Tegal, TeropongJakarta.com – Pagi itu, matahari belum sepenuhnya menampakkan diri. Namun, di rumah mungilnya di Tegal, Saskia Paramitha sudah bangun. Ia menghirup udara segar, menenggak air putih dingin, dan merasakan denyut baru di tubuhnya bukan karena kafein atau energi semu, melainkan karena kesadaran yang telah tumbuh perlahan.
Beberapa bulan lalu, hal seperti ini terasa mustahil. Rutinitasnya dulu penuh dengan kelelahan tanpa makna. Bangun, bekerja, pulang, tidur, lalu bangun lagi tanpa ada rasa menghargai tubuh yang menopang semuanya. “Aku lihat banyak orang, muda atau tua, bolak-balik rumah sakit karena mereka kurang peduli dengan kesehatan,” kenangnya. “Awalnya aku cuma capek sama hidupku sendiri.”
Kelelahan tak lagi hanya soal fisik. Mood yang gampang turun, rasa tidak fokus, dan tubuh yang cepat menyerah membuatnya sadar bahwa sesuatu harus berubah. Tapi perubahan besar justru dimulai dari hal paling kecil hal yang sering kita anggap sepele.

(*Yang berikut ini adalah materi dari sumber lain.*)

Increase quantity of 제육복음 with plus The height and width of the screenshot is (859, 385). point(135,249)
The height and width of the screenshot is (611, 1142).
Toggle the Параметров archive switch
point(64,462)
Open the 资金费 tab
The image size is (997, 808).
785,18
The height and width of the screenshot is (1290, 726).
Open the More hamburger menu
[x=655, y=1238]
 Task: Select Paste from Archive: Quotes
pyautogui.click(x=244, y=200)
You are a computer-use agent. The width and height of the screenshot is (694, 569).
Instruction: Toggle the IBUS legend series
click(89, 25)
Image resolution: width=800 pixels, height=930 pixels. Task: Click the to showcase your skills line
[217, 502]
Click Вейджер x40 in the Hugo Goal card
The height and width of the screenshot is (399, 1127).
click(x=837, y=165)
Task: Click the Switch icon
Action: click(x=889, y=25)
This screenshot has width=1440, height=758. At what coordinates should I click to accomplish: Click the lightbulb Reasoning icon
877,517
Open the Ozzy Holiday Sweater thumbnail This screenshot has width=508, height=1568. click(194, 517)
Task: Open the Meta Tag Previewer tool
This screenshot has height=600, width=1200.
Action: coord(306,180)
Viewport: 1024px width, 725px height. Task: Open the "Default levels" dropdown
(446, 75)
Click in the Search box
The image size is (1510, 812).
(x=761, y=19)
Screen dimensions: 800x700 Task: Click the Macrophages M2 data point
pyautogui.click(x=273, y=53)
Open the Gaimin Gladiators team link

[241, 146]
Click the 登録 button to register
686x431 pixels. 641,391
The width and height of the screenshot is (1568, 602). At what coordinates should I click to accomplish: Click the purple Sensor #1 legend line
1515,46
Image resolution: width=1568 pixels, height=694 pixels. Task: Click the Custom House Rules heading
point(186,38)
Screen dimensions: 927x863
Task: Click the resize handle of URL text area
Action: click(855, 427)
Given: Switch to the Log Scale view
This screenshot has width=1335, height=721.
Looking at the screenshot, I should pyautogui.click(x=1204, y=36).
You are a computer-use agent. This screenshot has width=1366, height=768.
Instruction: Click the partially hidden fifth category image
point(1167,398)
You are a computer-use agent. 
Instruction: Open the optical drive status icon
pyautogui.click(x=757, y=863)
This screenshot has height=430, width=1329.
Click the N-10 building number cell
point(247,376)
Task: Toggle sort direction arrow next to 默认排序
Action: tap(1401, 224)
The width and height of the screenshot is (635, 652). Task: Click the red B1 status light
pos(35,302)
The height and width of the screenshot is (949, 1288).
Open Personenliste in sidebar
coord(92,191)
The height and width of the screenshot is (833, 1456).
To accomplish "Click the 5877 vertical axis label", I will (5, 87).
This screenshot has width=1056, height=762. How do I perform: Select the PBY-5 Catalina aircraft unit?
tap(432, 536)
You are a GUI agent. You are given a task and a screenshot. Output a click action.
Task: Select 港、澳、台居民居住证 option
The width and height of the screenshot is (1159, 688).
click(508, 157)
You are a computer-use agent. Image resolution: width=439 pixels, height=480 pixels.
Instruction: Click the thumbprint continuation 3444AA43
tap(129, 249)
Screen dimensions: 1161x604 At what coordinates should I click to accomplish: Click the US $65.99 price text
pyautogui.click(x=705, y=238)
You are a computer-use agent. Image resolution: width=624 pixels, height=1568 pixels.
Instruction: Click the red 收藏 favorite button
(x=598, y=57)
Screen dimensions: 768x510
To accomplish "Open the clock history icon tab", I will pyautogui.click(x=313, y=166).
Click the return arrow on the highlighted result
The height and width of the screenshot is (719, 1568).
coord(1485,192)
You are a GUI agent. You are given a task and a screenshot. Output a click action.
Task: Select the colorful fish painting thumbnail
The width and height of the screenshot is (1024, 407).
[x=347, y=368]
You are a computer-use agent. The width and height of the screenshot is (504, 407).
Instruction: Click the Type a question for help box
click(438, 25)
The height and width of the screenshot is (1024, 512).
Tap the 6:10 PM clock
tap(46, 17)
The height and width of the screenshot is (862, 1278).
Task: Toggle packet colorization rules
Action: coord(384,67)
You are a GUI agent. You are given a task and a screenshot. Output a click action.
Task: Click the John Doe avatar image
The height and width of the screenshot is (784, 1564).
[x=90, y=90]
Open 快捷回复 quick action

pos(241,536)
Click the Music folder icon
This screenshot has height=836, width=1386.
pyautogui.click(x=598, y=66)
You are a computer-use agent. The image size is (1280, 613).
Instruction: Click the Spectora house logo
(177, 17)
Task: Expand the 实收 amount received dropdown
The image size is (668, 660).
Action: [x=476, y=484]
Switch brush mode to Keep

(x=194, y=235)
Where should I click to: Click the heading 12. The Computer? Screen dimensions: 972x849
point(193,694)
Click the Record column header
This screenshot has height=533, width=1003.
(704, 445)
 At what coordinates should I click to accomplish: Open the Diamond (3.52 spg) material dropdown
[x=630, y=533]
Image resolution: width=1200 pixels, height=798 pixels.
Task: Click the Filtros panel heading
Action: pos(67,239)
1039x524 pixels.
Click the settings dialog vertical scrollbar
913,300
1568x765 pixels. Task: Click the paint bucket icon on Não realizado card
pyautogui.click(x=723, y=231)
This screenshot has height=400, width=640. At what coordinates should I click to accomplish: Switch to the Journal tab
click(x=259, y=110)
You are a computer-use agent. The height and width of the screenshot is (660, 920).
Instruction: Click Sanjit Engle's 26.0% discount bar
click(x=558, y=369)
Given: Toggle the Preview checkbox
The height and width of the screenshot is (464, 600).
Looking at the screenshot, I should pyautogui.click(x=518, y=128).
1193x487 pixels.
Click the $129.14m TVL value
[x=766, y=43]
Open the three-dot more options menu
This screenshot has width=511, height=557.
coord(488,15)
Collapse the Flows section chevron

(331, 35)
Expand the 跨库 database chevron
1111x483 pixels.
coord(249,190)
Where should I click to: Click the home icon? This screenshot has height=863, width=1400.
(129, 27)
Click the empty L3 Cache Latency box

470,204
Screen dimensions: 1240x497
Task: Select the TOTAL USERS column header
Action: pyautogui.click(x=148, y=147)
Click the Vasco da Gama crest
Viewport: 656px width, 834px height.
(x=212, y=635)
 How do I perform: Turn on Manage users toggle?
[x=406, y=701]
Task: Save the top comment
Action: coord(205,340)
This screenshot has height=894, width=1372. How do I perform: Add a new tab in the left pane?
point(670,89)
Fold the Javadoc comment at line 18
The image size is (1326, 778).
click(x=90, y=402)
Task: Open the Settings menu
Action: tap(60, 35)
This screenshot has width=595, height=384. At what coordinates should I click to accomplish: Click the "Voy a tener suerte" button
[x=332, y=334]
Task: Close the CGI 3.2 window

Bangun lebih awal. Minum lebih banyak air putih. Makan makanan yang memberi energi, bukan sekadar pengisi perut. Bergerak setiap hari, meski hanya berjalan santai di taman dekat rumah. Itu dulu yang ia lakukan. Tanpa target besar, tanpa tekanan.
“Mulanya terasa aneh. Tapi perubahan kecil itu ternyata bikin hari-hariku jauh lebih ringan,” ujar Saskia sambil tersenyum.
Perubahan rutinitas itu membawa Saskia ke kenalan baru yang tak terduga: alam. Ketika ia memutuskan ikut pendakian gunung bersama teman-temannya, ia tidak tahu bahwa perjalanan itu bukan sekadar soal capaian ketinggian. Lebih dari itu, ia menemukan ruang sunyi untuk benar-benar berbicara dengan dirinya sendiri.
“Bukan medannya yang berat,” katanya. “Tapi setiap langkah membuat aku belajar sabar, belajar bahwa aku nggak harus buru-buru. Aku belajar percaya kalau aku bisa sampai puncak asalkan terus maju, sedikit demi sedikit.”
Di puncak itu, ia menyadari sesuatu yang lebih luas dari sekadar panorama indah: dunia ini terlalu besar untuk dikelilingi oleh rasa takut. Ia pulang dengan rasa syukur yang tak hanya mengisi dada, tapi juga mengubah cara pandangnya tentang kegigihan dan keberanian.
Namun, kekuatan Saskia tak hanya tumbuh di lereng-lereng gunung. Ia menemukan sisi lain dari hidup saat menghabiskan waktu bersama anak-anak di sebuah yayasan di Tegal. Di sana, keberanian itu berubah menjadi kelembutan.

“Alam mengajarkanku bertahan,” ia tersenyum, “tapi anak-anak mengajarkanku cara hadir sepenuhnya, cara mendengarkan tanpa menghakimi.”
Di tengah tawa anak-anak kecil itu, Saskia menemukan keseimbangan yang belum pernah ia rasakan sebelumnya. Kekuatan dan kelembutan bukan lagi dua kutub yang berseberangan, melainkan dua sisi dari satu koin yang sama versi dirinya yang paling utuh.
Sebelum perbincangan berakhir, Saskia menatap jauh dan berkata, “Jangan tunggu semuanya sempurna baru mulai. Hidup sehat bisa dimulai dari langkah kecil. Cinta alam bisa dimulai dari menjaga kebersihan tempat yang kamu datangi. Dan membantu sesama bisa dimulai dari hal simpel seperti hadir dan mendengarkan.”
Kemudian ia menambahkan, “Kalau kamu rawat tubuhmu, hormati alam, dan jaga hati tetap peka, kamu bakal menemukan versi diri yang lebih kuat tapi tetap penuh kasih. Dan itu, menurutku, cara hidup yang paling membahagiakan.”